Sachez tout d’abord que ce que vous consommez a une incidence sur celui-ci. Par exemple, votre organisme digère rapidement les aliments riches en sucre et faibles en fibres, si bien qu’il ne reste que peu de nutriments au microbiote intestinal à consommer après la digestion. En outre, les sucres qui ne sont pas digérés sont consommés par les bactéries pathogènes. Les antibiotiques, quant à eux, peuvent éliminer les bonnes bactéries avec les mauvaises.
Gail Cresci précise toutefois que le microbiote intestinal est résistant et qu’il retrouvera son équilibre assez rapidement si la personne reprend un régime alimentaire sain ou cesse de prendre des médicaments.
Cela signifie également que seul un régime sain à long terme peut réellement renforcer ou améliorer votre microbiote intestinal. Pour ce faire, les spécialistes recommandent de consommer des aliments riches en fibres, à l’instar des glucides complexes contenus dans les céréales, les légumes et les légumineuses. Il est aussi conseillé d’intégrer des aliments fermentés, comme du kimchi, du kéfir et de la choucroute, qui contiennent leurs propres probiotiques (des microorganismes vivants qui augmentent la diversité du microbiote dans l’intestin). Limitez aussi votre consommation de sucres et associez-les à des fibres, en mangeant un fruit plutôt qu’en buvant un jus.
En revanche, les bienfaits des probiotiques industriels (une industrie représentant plusieurs milliards de dollars), qui sont souvent vendus comme une solution miracle pour tous nos microbiotes, restent à démontrer. C’est bien plus complexe en réalité et tenter de faire accepter les probiotiques à notre organisme est difficile.
« Dans ce cas, les probiotiques s’apparentent à un enfant qui débarque dans une nouvelle école où il ne connaît personne. Il sera exclu, car tous les autres microbes de cette communauté se connaissent déjà », explique Purna Kasyap.
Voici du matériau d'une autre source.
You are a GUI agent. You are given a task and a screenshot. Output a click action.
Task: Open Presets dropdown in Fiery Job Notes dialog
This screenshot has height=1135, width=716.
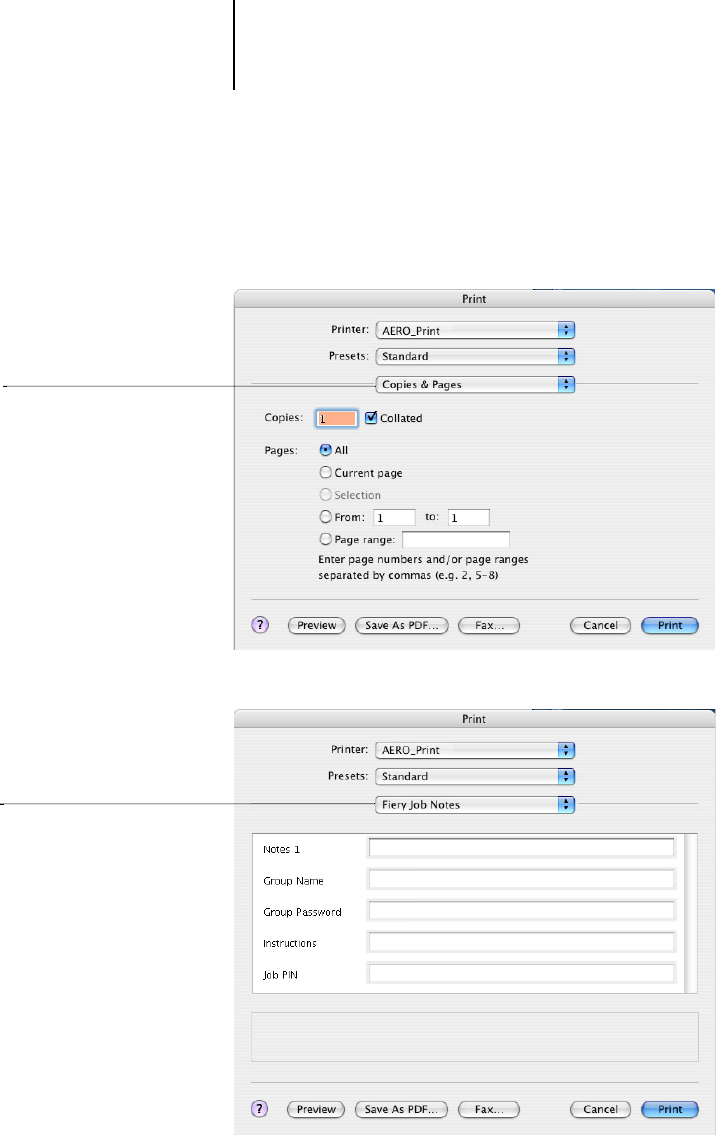[474, 776]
S’appuyant sur les recommandations de l’association américaine de gastroentérologie, le professeur souligne ainsi que les essais cliniques des probiotiques en tant que traitement d’un grand nombre de maladies n’ont démontré aucun bienfait.
Différents types de produits à la qualité variable sont commercialisés sur le marché des probiotiques, si bien qu’il s’avère difficile pour le consommateur de s’y retrouver. Consultez toujours votre médecin traitant avant de prendre des compléments alimentaires à base de prébiotiques ou de probiotiques. Certains peuvent être dangereux, notamment si vous suivez un traitement immunosuppresseur, précise Gail Cresci. Si vous décidez de prendre des compléments, la chercheuse vous conseille de consulter des ressources en ligne pour en savoir plus sur les différents types disponibles et vérifier s’ils sont homologués par les autorités sanitaires.
Cet article a initialement paru sur le site nationalgeographic.com en langue anglaise.